Lors d’une allocution à la nation, le président américain Donald Trump a affirmé que l’Iran ne constituait « plus vraiment » une menace stratégique, tout en annonçant la poursuite des frappes américaines « pendant encore deux ou trois semaines ». Il a également déclaré que Washington était « proche d’atteindre ses objectifs », notamment empêcher Téhéran d’accéder à l’arme nucléaire.
Ces déclarations s’inscrivent dans une stratégie de pression militaire accrue, alors que le conflit entre dans son deuxième mois et continue d’alimenter les inquiétudes sur la sécurité internationale et la stabilité régionale.
Téhéran promet une riposte « dévastatrice »

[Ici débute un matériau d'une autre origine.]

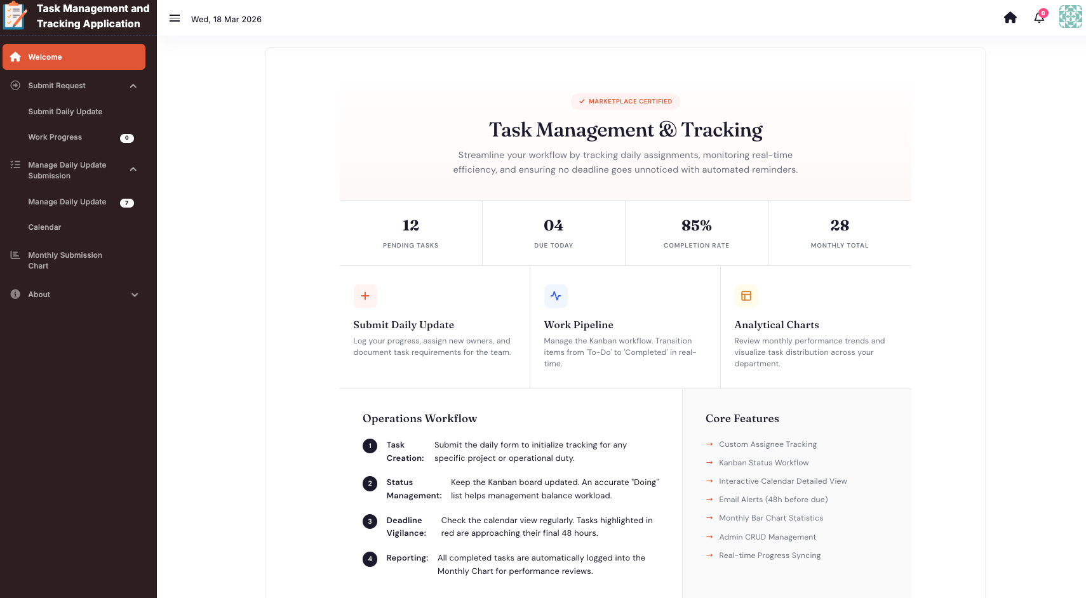Open Work Progress in sidebar

[x=55, y=137]
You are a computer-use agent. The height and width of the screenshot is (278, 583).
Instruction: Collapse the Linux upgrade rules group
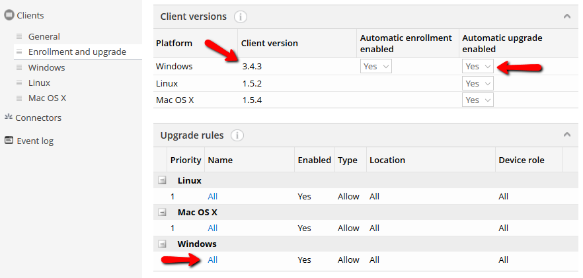[162, 180]
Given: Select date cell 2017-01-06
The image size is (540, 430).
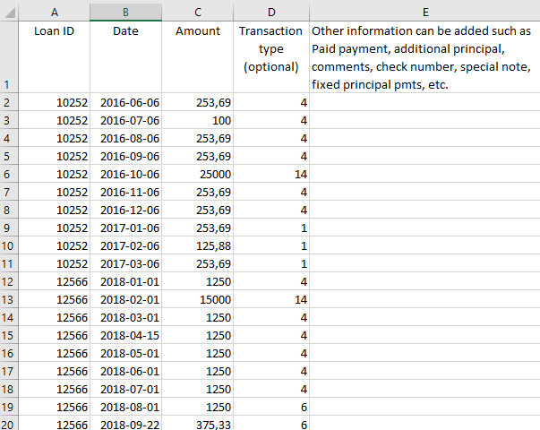Looking at the screenshot, I should pyautogui.click(x=125, y=228).

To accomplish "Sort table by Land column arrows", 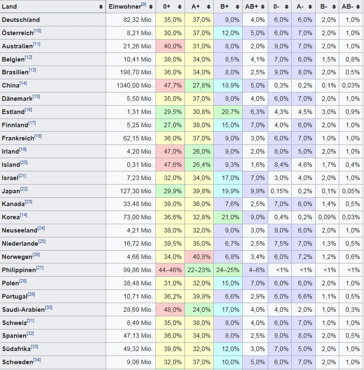I will [101, 7].
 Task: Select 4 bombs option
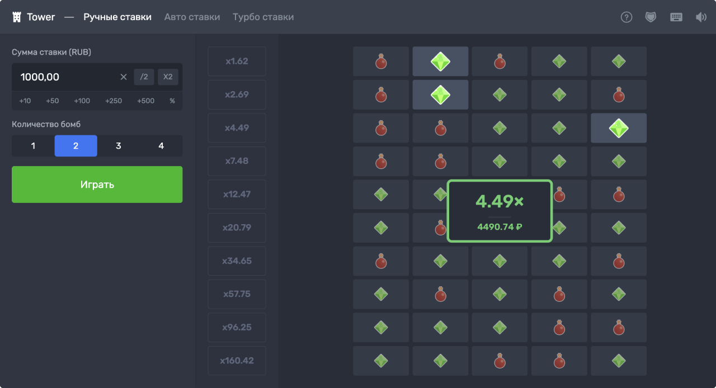(x=161, y=146)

En réaction, les autorités iraniennes ont vivement dénoncé les propos du président américain, qualifiant les exigences américaines de « maximalistes et irrationnelles ». Iran a également rejeté toute idée d’étude en cours avec États-Unis en vue d’un cessez-le-feu.
Téhéran a surtout brandi la menace d’attaques « plus vastes et plus dévastatrices », laissant craindre une nouvelle escalade dans ce conflit déjà hautement volatil.
Une escalade sans issue immédiate
Alors que les déclarations des deux camps se durcissent, aucune solution diplomatique ne semble se dessiner à court terme. La communauté internationale reste en alerte face aux risques d’extension du conflit et à ses conséquences sur la géopolitique mondiale et les marchés énergétiques.